Abstract

Outside a prefabricated building, three young men stand together wearing neatly tied dressing gowns. Through this captivating cover image, Kaveri Qureshi invites us into the lives in which we become immersed in Chronic Illness in a Pakistani Labour Diaspora. We learn that these three friends are flour mill workers recovering in an East London hospital in the 1960s, following work-related respiratory illness. Qureshi’s personal engagement soon becomes apparent, as she describes the close friendship that developed between herself and the daughter of one of these men. ‘Fragments of his life history’ (p. 5) passed from father to daughter and lead us into this highly readable account of post-war Pakistani immigrants living in Britain. Bringing to life otherwise faceless discourses, Qureshi offers meticulously gathered insights into ‘the struggle of living and getting by with chronic illness’ (p. 7), situated in structures of class, race, and gender.
Qureshi describes the book as ‘an ethnography of how social history is recollected in ordinary life by the people who lived it or descended from it’ (p. 235). She synthesised several years’ research based in East London, spanning 2005–2014, from a starting point in doctoral research examining the epidemic of physical chronic illness affecting Pakistanis in Britain. She extended this within a study on marital instability in British Pakistani families. Her aim was to examine ‘how chronic illness is shaped by social experience and the moral and material transformations that illness entails’ (p. 48). She primarily relied on interviews ‘with or about 63 Pakistani adults’ (p. 48), emphasising those living with multiple conditions and those caring for them. Qureshi describes a variety of participatory activities, including volunteering in health-related community groups, for the identification of participants and ways to ‘live as closely as possible with’ them (p. 51).

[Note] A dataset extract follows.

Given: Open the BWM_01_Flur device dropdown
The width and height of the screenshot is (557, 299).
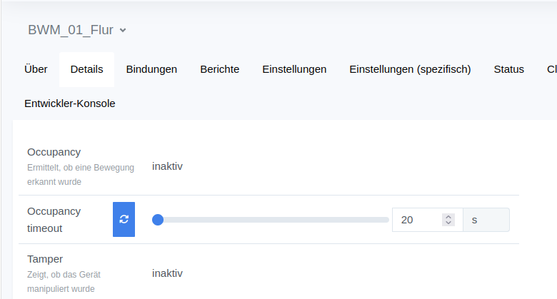Looking at the screenshot, I should pyautogui.click(x=77, y=30).
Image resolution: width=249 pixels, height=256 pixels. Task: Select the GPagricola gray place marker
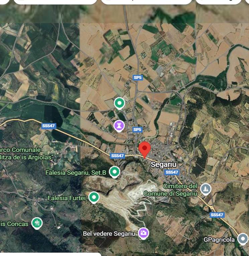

The arguments of the book are organised into three parts. Qureshi borrows Livingston’s notion of ‘moral imagination’ – ways of envisioning a morally better or worse world than the one we live in – proposing that each of three parts ‘maps’ onto the moral imagination triggered by chronic illness. In the first part, ‘Beyond Health Beliefs’, Qureshi explores explanations of chronic illness that draw on demands of labour, traditional diet, and family tensions. In the second part, ‘Disposable Bodies’, she examines material effects of chronic illness compounded by the physical toll of hard work, job loss when factories closed, and ‘battling’ with the social security system in an era of benefits’ reduction. Finally, in ‘Morality and Ethics’, she explores life’s hoped-for versus experienced trajectories, existential questions, and moral quandaries. She carefully demonstrates the multifaceted ethic of sabar, a mode of enduring suffering through ‘patient forbearance’ (p. 185), and achieving its recognition by others, before concluding with the transformation of suffering through narratives of divine premonitions.
At times, I found the connection with the concept of moral imagination opaque. I would have liked elaboration on how this adds to the central argument, or how Qureshi’s findings expand previous applications. Part 3 most clearly demonstrates the moral imagination within reiterative narrations as a way of dealing with chronic illness and mortality. Qureshi also draws on insights from Mattingly’s long-term study of African American families caring for children with significant illnesses and disabilities. Particularly apparent are Mattingly’s (2014) notions of ‘moral re-orientation’ and ‘narrative re-envisioning’ (p. 205), as she illuminates how people develop a moral stance allowing them to see beyond the fragility of chronic illness, remaking hope despite ‘the long haul of the everyday’ (p. 199). Expanding on parallels, briefly acknowledged, with other religious and cultural traditions could have enhanced the consideration of performativity of practices and possibilities for ‘moral becoming’ (p. 236) when living with chronic illness.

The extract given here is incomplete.